Question

If $p$ th, $q$ th, $r$ th terms of a geometric progression are the positive numbers $a, b$ and $c$ respectively, then the angle between the vectors $\left(\log a^{2}\right) i +\left(\log b^{2}\right) j +\left(\log c^{2}\right) k $ and $(q-r) i +(r-p) j +(p-q) k$ is

• A. $\frac{\pi}{3}$
• B. $\frac{\pi}{2}$
• C. $\sin ^{-1} \frac{1}{\sqrt{a^{2}+b^{2}+c^{2}}}$
• D. $\frac{\pi}{4}$

Answer 1

Answer: (B)

Let first term of a GP be $u$ and common ratio $z$.
$\therefore T_{p}=u z^{p-1}=a$
$\Rightarrow \log u+(p-1) \log z=\log a$......(i)
$T_{q}=u z^{q-1}=b$
$\Rightarrow \log u+(q-1) \log z=\log b$.......(ii)
and $T_{r}=u z^{r-1}=c$
$\Rightarrow \log u+(r-1) \log z=\log c $......(iii)

◆ **Problems**
(A) Answer these questions about the geometric progression problem, marking each answer (i), (ii), (iii):
(i) Which option letter is given as the answer?
(ii) What letter does the solution use for the common ratio of the GP?
(iii) Which term of the geometric progression is the positive number b?
(B) Reproduce the entries from the line with "Click second TABLE ACCESS FULL row id 3" to the line with "click(315, 22)", both lines included.

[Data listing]
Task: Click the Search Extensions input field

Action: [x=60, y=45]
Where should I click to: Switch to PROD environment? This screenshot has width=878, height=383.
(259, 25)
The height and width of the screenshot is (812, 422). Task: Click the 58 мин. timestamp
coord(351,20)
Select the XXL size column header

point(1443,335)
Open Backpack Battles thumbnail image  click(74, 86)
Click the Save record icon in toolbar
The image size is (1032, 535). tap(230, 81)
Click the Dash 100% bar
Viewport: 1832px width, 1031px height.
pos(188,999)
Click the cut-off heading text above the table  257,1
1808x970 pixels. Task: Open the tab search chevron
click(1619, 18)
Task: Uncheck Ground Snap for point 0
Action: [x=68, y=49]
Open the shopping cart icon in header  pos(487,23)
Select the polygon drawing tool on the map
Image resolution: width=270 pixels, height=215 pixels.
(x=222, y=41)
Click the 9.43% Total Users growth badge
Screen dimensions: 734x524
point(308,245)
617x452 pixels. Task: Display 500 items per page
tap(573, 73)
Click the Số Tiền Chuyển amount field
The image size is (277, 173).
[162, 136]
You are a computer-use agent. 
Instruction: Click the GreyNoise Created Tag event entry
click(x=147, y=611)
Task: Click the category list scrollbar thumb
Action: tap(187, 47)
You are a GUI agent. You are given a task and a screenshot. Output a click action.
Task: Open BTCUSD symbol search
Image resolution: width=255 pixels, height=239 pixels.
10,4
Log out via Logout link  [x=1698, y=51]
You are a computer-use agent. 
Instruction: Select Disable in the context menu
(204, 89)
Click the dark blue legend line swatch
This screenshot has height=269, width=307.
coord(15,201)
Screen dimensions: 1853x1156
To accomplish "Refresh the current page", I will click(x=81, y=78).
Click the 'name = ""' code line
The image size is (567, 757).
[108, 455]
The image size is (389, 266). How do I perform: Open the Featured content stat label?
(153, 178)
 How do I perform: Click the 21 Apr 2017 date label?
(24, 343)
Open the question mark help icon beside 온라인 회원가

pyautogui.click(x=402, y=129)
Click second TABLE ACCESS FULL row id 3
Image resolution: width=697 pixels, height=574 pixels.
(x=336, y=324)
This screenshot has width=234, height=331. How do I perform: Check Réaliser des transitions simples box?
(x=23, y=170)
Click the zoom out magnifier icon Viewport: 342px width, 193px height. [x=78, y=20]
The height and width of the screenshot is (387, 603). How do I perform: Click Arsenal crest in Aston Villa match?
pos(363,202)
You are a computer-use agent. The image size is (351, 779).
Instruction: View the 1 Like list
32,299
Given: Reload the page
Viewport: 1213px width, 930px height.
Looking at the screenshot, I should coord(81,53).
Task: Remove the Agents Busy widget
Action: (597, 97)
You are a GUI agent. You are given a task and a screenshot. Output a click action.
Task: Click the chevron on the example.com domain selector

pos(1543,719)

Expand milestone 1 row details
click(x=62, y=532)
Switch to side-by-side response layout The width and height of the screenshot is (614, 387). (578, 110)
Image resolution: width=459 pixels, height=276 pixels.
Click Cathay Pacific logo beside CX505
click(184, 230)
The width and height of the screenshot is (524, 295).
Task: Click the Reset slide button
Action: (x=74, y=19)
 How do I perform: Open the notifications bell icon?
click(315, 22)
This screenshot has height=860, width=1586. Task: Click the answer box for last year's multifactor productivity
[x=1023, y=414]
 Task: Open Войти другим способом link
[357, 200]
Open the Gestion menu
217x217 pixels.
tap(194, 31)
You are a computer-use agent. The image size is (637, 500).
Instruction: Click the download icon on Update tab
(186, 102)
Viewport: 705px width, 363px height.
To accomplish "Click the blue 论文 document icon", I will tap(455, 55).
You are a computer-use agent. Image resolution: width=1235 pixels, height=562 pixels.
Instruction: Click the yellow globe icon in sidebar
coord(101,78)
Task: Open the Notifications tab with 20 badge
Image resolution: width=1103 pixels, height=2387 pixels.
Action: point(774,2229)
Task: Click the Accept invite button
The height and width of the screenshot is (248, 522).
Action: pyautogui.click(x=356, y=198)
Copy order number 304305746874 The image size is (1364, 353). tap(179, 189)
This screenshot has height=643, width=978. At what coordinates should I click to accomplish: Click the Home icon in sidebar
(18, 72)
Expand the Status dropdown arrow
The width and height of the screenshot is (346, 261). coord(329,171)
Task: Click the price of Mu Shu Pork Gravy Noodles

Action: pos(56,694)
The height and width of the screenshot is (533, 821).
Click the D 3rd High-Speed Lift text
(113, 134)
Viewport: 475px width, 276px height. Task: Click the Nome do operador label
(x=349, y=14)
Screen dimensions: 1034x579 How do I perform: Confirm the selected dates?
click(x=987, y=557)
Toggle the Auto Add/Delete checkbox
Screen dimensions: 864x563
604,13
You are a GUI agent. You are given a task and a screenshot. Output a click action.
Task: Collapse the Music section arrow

◆ **Written answers**
(A)
(i) B
(ii) z
(iii) The qth term

(B)
Click second TABLE ACCESS FULL row id 3
Image resolution: width=697 pixels, height=574 pixels.
(x=336, y=324)
This screenshot has width=234, height=331. How do I perform: Check Réaliser des transitions simples box?
(x=23, y=170)
Click the zoom out magnifier icon Viewport: 342px width, 193px height. [x=78, y=20]
The height and width of the screenshot is (387, 603). How do I perform: Click Arsenal crest in Aston Villa match?
pos(363,202)
You are a computer-use agent. The image size is (351, 779).
Instruction: View the 1 Like list
32,299
Given: Reload the page
Viewport: 1213px width, 930px height.
Looking at the screenshot, I should coord(81,53).
Task: Remove the Agents Busy widget
Action: (597, 97)
You are a GUI agent. You are given a task and a screenshot. Output a click action.
Task: Click the chevron on the example.com domain selector

pos(1543,719)

Expand milestone 1 row details
click(x=62, y=532)
Switch to side-by-side response layout The width and height of the screenshot is (614, 387). (578, 110)
Image resolution: width=459 pixels, height=276 pixels.
Click Cathay Pacific logo beside CX505
click(184, 230)
The width and height of the screenshot is (524, 295).
Task: Click the Reset slide button
Action: (x=74, y=19)
 How do I perform: Open the notifications bell icon?
click(315, 22)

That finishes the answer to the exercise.